──────── Records for the task ────────
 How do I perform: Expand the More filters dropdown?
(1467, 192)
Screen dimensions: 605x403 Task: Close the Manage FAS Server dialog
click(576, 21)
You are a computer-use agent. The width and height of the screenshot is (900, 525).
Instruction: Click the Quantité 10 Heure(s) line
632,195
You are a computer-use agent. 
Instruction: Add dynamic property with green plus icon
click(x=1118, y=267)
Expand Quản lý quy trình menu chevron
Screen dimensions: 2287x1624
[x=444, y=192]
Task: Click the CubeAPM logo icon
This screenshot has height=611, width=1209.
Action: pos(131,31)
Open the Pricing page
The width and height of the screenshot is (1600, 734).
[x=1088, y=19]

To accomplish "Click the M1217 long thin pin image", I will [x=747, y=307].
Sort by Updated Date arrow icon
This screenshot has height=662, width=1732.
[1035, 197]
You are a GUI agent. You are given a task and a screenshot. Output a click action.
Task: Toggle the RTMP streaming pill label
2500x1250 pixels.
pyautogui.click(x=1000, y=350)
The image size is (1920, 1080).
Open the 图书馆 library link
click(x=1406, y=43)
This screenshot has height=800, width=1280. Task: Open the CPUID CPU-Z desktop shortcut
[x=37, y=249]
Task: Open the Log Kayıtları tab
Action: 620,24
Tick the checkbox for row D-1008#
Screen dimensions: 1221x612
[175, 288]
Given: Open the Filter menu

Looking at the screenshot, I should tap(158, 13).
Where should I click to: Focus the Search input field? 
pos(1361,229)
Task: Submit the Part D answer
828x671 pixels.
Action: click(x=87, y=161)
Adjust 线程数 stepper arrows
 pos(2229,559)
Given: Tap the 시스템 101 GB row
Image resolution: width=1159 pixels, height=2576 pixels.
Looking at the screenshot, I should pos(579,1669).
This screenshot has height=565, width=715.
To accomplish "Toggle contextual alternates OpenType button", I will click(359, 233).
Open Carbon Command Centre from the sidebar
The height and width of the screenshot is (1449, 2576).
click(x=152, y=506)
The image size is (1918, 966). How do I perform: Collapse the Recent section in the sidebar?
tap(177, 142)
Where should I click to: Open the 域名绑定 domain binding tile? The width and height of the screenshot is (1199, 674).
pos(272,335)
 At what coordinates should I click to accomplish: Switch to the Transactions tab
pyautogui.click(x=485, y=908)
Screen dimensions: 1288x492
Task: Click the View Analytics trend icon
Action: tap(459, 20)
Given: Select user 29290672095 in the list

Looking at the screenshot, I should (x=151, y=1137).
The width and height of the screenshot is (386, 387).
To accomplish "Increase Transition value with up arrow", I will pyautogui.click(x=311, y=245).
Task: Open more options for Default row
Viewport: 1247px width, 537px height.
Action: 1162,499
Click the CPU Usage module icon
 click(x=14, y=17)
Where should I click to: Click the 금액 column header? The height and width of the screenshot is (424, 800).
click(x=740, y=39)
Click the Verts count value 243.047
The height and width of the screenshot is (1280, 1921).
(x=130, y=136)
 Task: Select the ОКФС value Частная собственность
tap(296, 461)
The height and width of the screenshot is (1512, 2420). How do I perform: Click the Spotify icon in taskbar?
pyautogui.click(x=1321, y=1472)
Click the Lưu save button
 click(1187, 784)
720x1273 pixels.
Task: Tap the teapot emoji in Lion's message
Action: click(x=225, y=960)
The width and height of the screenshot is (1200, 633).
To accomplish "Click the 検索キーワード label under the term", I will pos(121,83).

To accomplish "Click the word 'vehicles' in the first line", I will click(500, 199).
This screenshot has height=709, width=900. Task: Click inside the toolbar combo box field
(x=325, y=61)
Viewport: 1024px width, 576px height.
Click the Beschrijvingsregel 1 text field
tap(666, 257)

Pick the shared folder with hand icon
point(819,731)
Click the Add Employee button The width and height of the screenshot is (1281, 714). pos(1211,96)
────────
### Exercise objective
Substitute "Goal:" for "Instruction:" throughout the listing above and give it again with every other part unchanged.

### Reply
 How do I perform: Expand the More filters dropdown?
(1467, 192)
Screen dimensions: 605x403 Task: Close the Manage FAS Server dialog
click(576, 21)
You are a computer-use agent. The width and height of the screenshot is (900, 525).
Goal: Click the Quantité 10 Heure(s) line
632,195
You are a computer-use agent. 
Goal: Add dynamic property with green plus icon
click(x=1118, y=267)
Expand Quản lý quy trình menu chevron
Screen dimensions: 2287x1624
[x=444, y=192]
Task: Click the CubeAPM logo icon
This screenshot has height=611, width=1209.
Action: pos(131,31)
Open the Pricing page
The width and height of the screenshot is (1600, 734).
[x=1088, y=19]

To accomplish "Click the M1217 long thin pin image", I will [x=747, y=307].
Sort by Updated Date arrow icon
This screenshot has height=662, width=1732.
[1035, 197]
You are a GUI agent. You are given a task and a screenshot. Output a click action.
Task: Toggle the RTMP streaming pill label
2500x1250 pixels.
pyautogui.click(x=1000, y=350)
The image size is (1920, 1080).
Open the 图书馆 library link
click(x=1406, y=43)
This screenshot has height=800, width=1280. Task: Open the CPUID CPU-Z desktop shortcut
[x=37, y=249]
Task: Open the Log Kayıtları tab
Action: 620,24
Tick the checkbox for row D-1008#
Screen dimensions: 1221x612
[175, 288]
Given: Open the Filter menu

Looking at the screenshot, I should tap(158, 13).
Where should I click to: Focus the Search input field? 
pos(1361,229)
Task: Submit the Part D answer
828x671 pixels.
Action: click(x=87, y=161)
Adjust 线程数 stepper arrows
 pos(2229,559)
Given: Tap the 시스템 101 GB row
Image resolution: width=1159 pixels, height=2576 pixels.
Looking at the screenshot, I should pos(579,1669).
This screenshot has height=565, width=715.
To accomplish "Toggle contextual alternates OpenType button", I will click(359, 233).
Open Carbon Command Centre from the sidebar
The height and width of the screenshot is (1449, 2576).
click(x=152, y=506)
The image size is (1918, 966). How do I perform: Collapse the Recent section in the sidebar?
tap(177, 142)
Where should I click to: Open the 域名绑定 domain binding tile? The width and height of the screenshot is (1199, 674).
pos(272,335)
 At what coordinates should I click to accomplish: Switch to the Transactions tab
pyautogui.click(x=485, y=908)
Screen dimensions: 1288x492
Task: Click the View Analytics trend icon
Action: tap(459, 20)
Given: Select user 29290672095 in the list

Looking at the screenshot, I should (x=151, y=1137).
The width and height of the screenshot is (386, 387).
To accomplish "Increase Transition value with up arrow", I will pyautogui.click(x=311, y=245).
Task: Open more options for Default row
Viewport: 1247px width, 537px height.
Action: 1162,499
Click the CPU Usage module icon
 click(x=14, y=17)
Where should I click to: Click the 금액 column header? The height and width of the screenshot is (424, 800).
click(x=740, y=39)
Click the Verts count value 243.047
The height and width of the screenshot is (1280, 1921).
(x=130, y=136)
 Task: Select the ОКФС value Частная собственность
tap(296, 461)
The height and width of the screenshot is (1512, 2420). How do I perform: Click the Spotify icon in taskbar?
pyautogui.click(x=1321, y=1472)
Click the Lưu save button
 click(1187, 784)
720x1273 pixels.
Task: Tap the teapot emoji in Lion's message
Action: click(x=225, y=960)
The width and height of the screenshot is (1200, 633).
To accomplish "Click the 検索キーワード label under the term", I will pos(121,83).

To accomplish "Click the word 'vehicles' in the first line", I will click(500, 199).
This screenshot has height=709, width=900. Task: Click inside the toolbar combo box field
(x=325, y=61)
Viewport: 1024px width, 576px height.
Click the Beschrijvingsregel 1 text field
tap(666, 257)

Pick the shared folder with hand icon
point(819,731)
Click the Add Employee button The width and height of the screenshot is (1281, 714). pos(1211,96)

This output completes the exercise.